▶ _EXERCISE DESCRIPTION_: Copy out each line of the data holding "will".

--------------------------------

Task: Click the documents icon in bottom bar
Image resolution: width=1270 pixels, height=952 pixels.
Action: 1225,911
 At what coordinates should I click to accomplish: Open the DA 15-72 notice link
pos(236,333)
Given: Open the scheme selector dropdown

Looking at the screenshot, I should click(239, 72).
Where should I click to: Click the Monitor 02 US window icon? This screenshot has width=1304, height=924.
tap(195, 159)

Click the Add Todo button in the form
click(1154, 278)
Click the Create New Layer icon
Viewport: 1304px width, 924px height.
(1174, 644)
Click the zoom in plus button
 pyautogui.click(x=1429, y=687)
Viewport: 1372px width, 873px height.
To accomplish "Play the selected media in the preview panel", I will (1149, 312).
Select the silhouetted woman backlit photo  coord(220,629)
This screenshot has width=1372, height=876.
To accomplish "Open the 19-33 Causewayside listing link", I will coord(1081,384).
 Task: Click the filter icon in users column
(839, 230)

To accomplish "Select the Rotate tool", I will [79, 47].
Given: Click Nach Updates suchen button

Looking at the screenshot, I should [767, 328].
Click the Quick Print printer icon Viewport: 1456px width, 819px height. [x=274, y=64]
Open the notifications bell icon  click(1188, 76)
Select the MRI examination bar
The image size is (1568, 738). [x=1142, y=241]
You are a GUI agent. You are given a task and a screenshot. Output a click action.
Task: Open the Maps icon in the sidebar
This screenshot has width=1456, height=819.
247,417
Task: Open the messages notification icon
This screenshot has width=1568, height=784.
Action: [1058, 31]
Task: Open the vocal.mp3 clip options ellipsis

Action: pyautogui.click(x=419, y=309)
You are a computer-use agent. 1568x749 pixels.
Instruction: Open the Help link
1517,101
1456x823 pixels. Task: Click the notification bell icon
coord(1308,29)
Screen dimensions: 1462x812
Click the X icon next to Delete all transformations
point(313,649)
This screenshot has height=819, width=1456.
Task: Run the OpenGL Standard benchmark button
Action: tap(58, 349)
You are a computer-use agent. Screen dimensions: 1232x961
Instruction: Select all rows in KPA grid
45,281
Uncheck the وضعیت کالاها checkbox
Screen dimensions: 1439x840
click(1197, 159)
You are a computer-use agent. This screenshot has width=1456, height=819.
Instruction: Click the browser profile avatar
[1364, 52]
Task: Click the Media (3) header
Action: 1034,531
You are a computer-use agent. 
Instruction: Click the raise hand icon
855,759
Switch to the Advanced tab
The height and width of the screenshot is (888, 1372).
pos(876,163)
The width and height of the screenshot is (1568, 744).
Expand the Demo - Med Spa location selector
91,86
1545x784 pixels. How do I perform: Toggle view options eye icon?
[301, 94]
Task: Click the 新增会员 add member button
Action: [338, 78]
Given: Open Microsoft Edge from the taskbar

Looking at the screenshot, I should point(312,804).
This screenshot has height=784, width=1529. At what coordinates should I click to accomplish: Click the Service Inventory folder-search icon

--------------------------------

▶ _ANSWER FOR THIS EXERCISE_:
To accomplish "Play the selected media in the preview panel", I will (1149, 312).
To accomplish "Open the 19-33 Causewayside listing link", I will coord(1081,384).
To accomplish "Select the Rotate tool", I will [79, 47].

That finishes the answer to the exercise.